4.6/5 (based on Google user reviews)

User Reviews

David Henderson (2 months ago)
Went to see the Medieval Jousting and more at the grounds of Linlithgow Palace- great fun and so educational!.The photos were taken of the inside of the Palace,Historic Scotland as a wee bonus gave the public free access to the Palace.Fabulous experience- amazing architecture.
Sen Sen Lin Quan (3 months ago)
Amazing palace ruins with a great depth of history and many corners to explore. The restoration done is amazing and I’m so glad it finally opened after being closed for a while. The palace was like a maze but this made it even more fun. Staff were very friendly.
Keri Smith (3 months ago)
Friendly staff and lovely atmosphere. I'm so happy this opened in time for my visit up to Edinburgh. The Palace is much bigger than expected and a maze of different rooms and history to see.
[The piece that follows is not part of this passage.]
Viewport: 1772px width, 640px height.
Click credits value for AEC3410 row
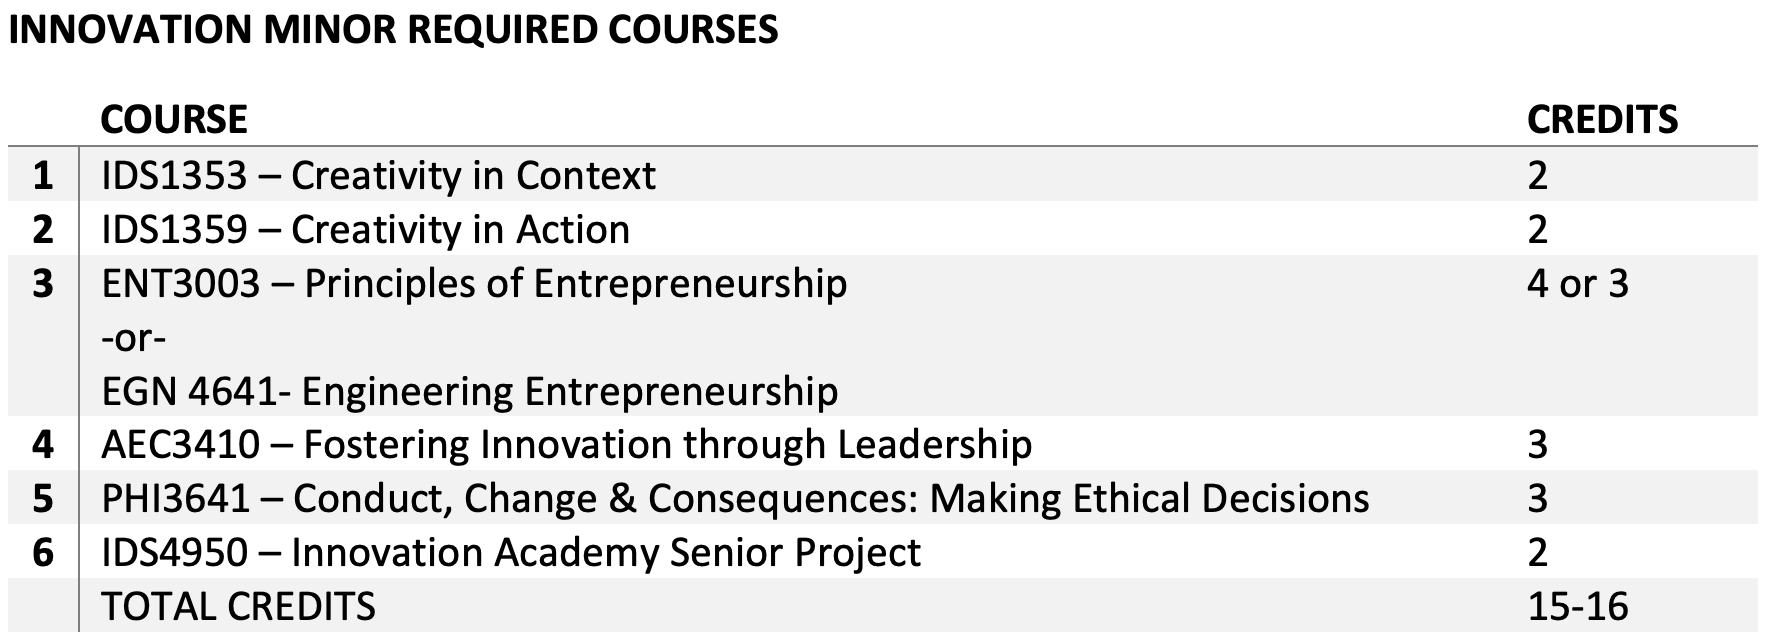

Beautiful grounds to walk around as well. Small shop area with souvenirs and snacks and cold drinks. Toilets and small amount of parking available on the grounds. Unfortunately, the church was closed on the day of visiting.
it get (3 months ago)
An important building in Scotland. It’s an old palace ruin where Mary Queen of Scotland was born. Although the entire palace has been turned into ruins, the history it contains can still be felt from the buildings remained. My deepest impression of the palace is that it’s like a multilayered maze, in which visitors can freely shuttle, go up and down stairs, and explore the inner structures. I believe visitors can have fun with the whole palace. It’s a pity that when I came, it was the second day after the reopening in summer, and some areas were still restricted, and some maintenance stuff outside the palace wall had not been removed, so it slightly affected the appearance of the palace. The palace is located by the Linlithgow Loch, surrounded by large areas of grass and trees, that it’s suitable for picnics when weather is good. I just wanna say the environment around the palace is quite peaceful and beautiful.
Tommie Cox (3 months ago)
The place is in ruins, but it appears that is is being worked on. If you looked through the windows, you could see some very ornate and beautiful carvings. Several spots of information was very interesting and the Statue of Mary Queen of Scots was beautiful.